Beauty is *also* skin deep

Sep 05, 2011 09:40

Over the last 15-16 years I've been told by a number of people that I look elderly and ugly. My mirror agrees: Thanks to my complete lack of teeth (I now wear dentures), my upper lip is sunken in; I have extremely deep frown lines from my nostrils to the corners of my mouth; and there is heavy vertical fissuring in my upper lip, as well. I look about 20 years older than my chronological age. What hurts is that my self-imeage is about 26 years younger than my chronological age. In the mirror, I don't look at all like me.

I've asked people where I live how I look. They say "fine." My psychotherapist thinks I look okay, too. Or are they all jazzing me? I really don't know. What I do know is that I desperately want to have Retin-A therapy and/or collagen injections and/or some cosmetic surgery on the problem area to make me look no more than 10 years older than my chronological age, and, when I wear my dentures, as if I still had teeth of my own.

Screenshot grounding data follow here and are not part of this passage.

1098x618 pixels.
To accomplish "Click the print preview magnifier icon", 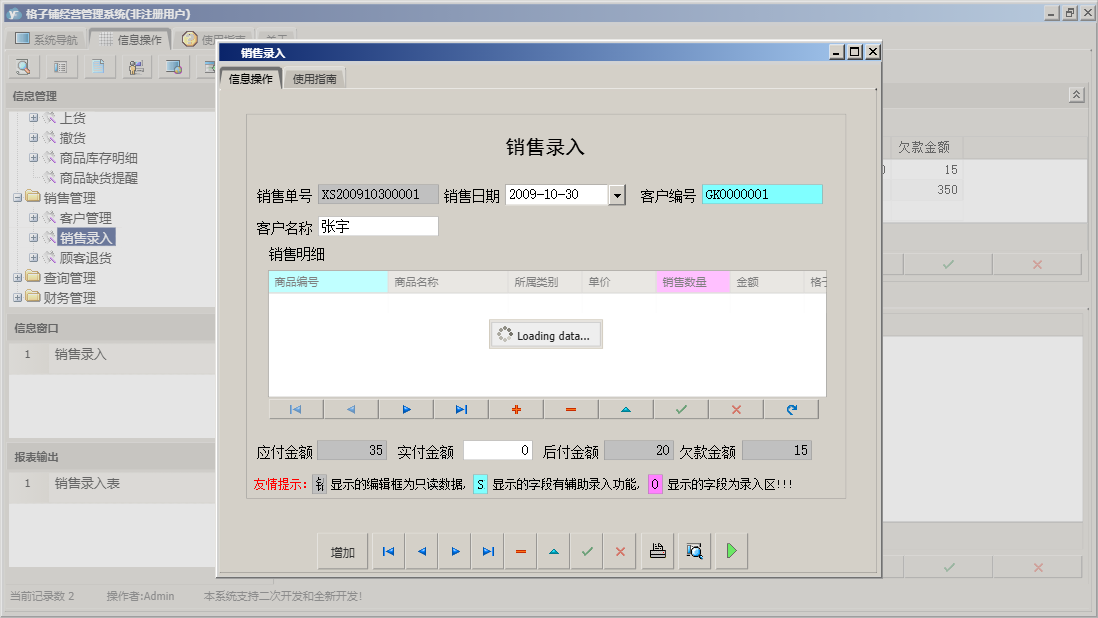I will pos(694,550).
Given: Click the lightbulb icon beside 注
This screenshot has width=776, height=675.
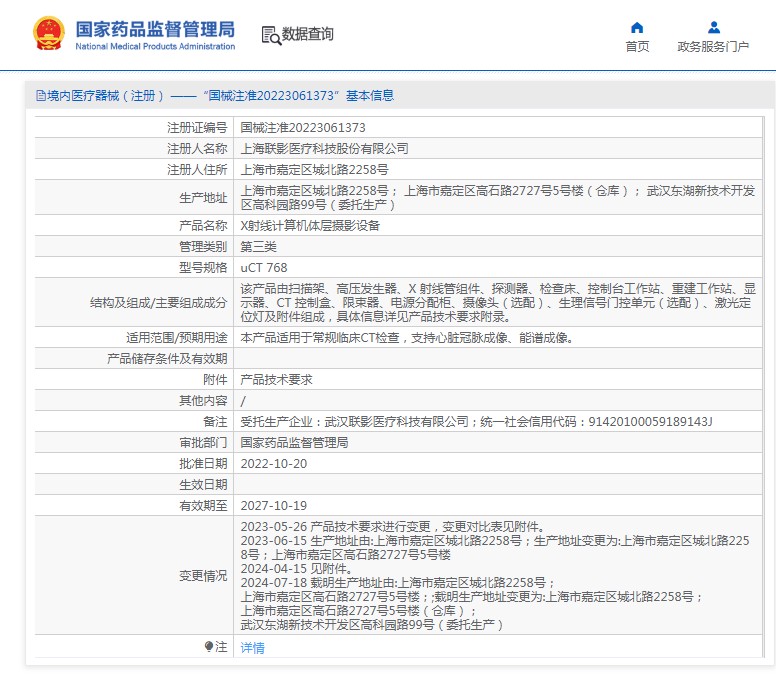Looking at the screenshot, I should (x=208, y=647).

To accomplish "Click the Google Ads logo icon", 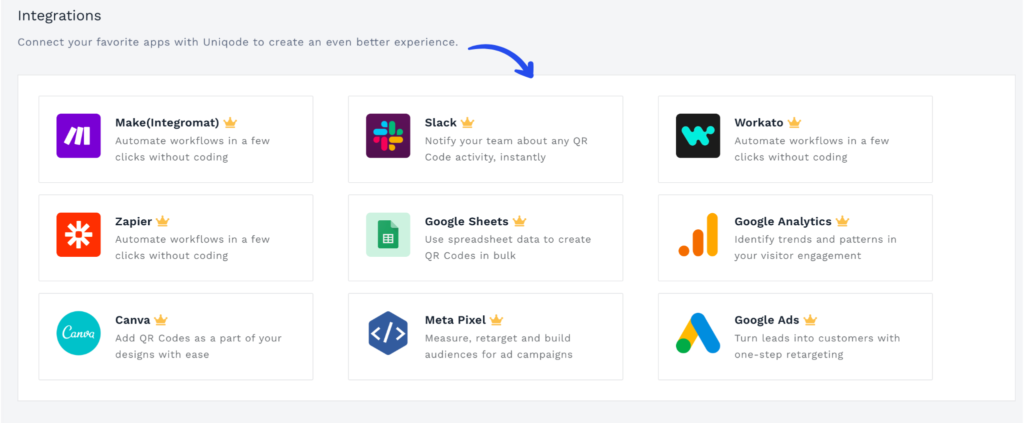I will point(698,334).
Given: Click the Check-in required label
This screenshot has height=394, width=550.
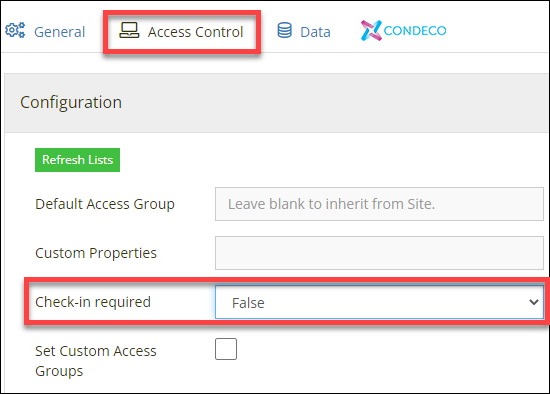Looking at the screenshot, I should click(x=93, y=302).
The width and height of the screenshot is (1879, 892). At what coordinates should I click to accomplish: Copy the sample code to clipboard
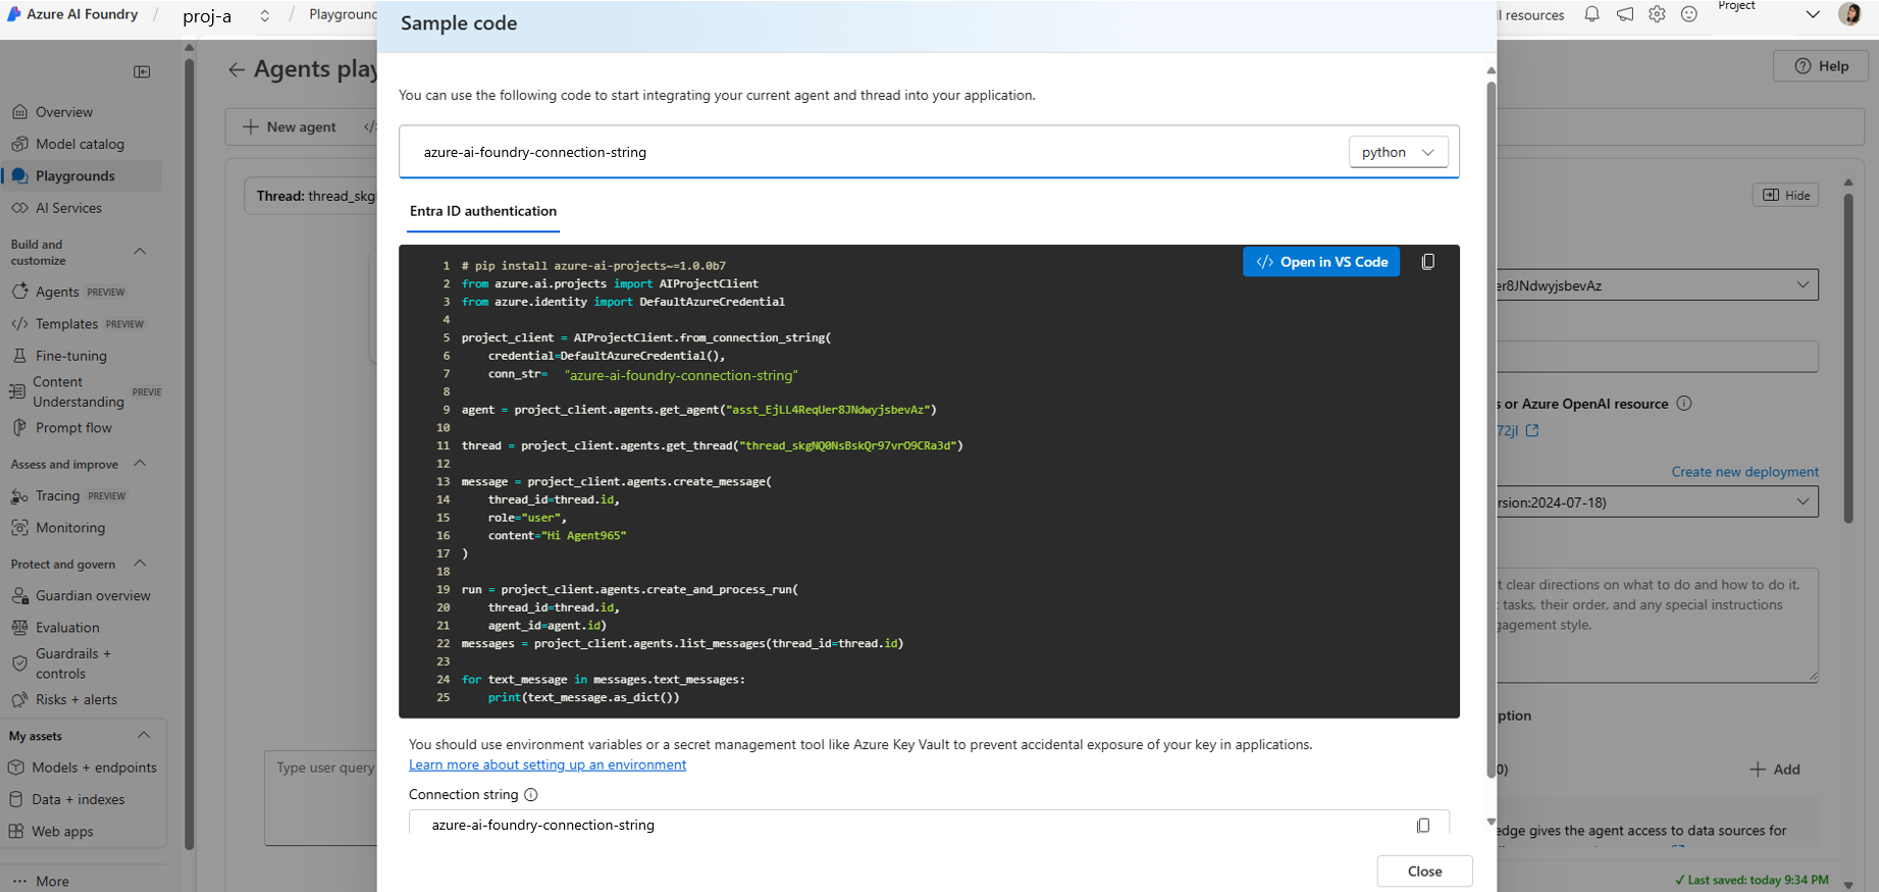[x=1428, y=262]
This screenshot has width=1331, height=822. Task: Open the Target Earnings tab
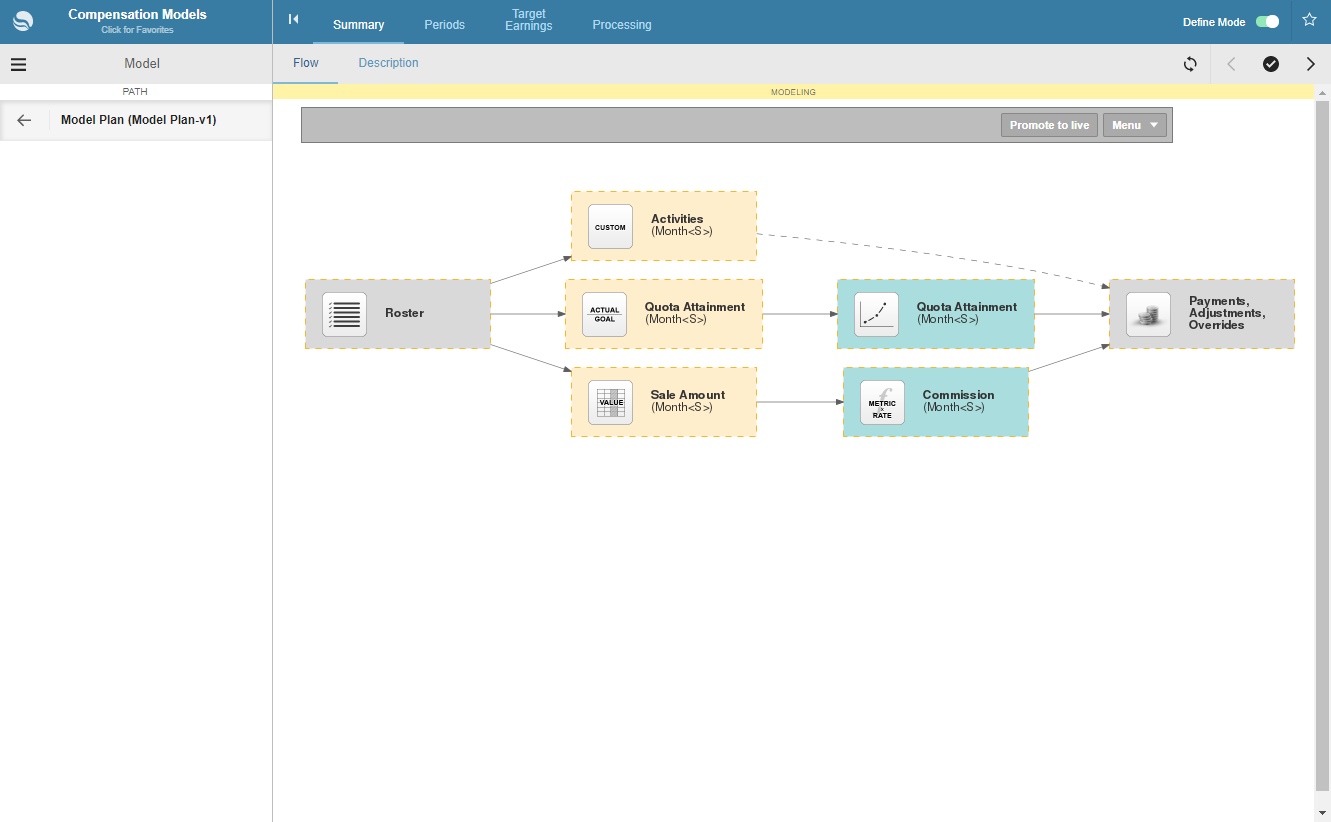(528, 20)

My psychotherapist doesn't understand why. She's concerned it's part of my knee-jerk syndrome of reacting with disgust, revulsion, even nausea at myself when I turn my attention to myself. But it isn't. I don't look like me, dammit, not like the me that I really am inside. I can see why people would be disgusted and revolted by my looks, and think of me as really elderly, i.e., over 80 after a hard life, as many do. So why can't others see the problem?

Aphrodite, if You're there, cha-AAAAALLLLP!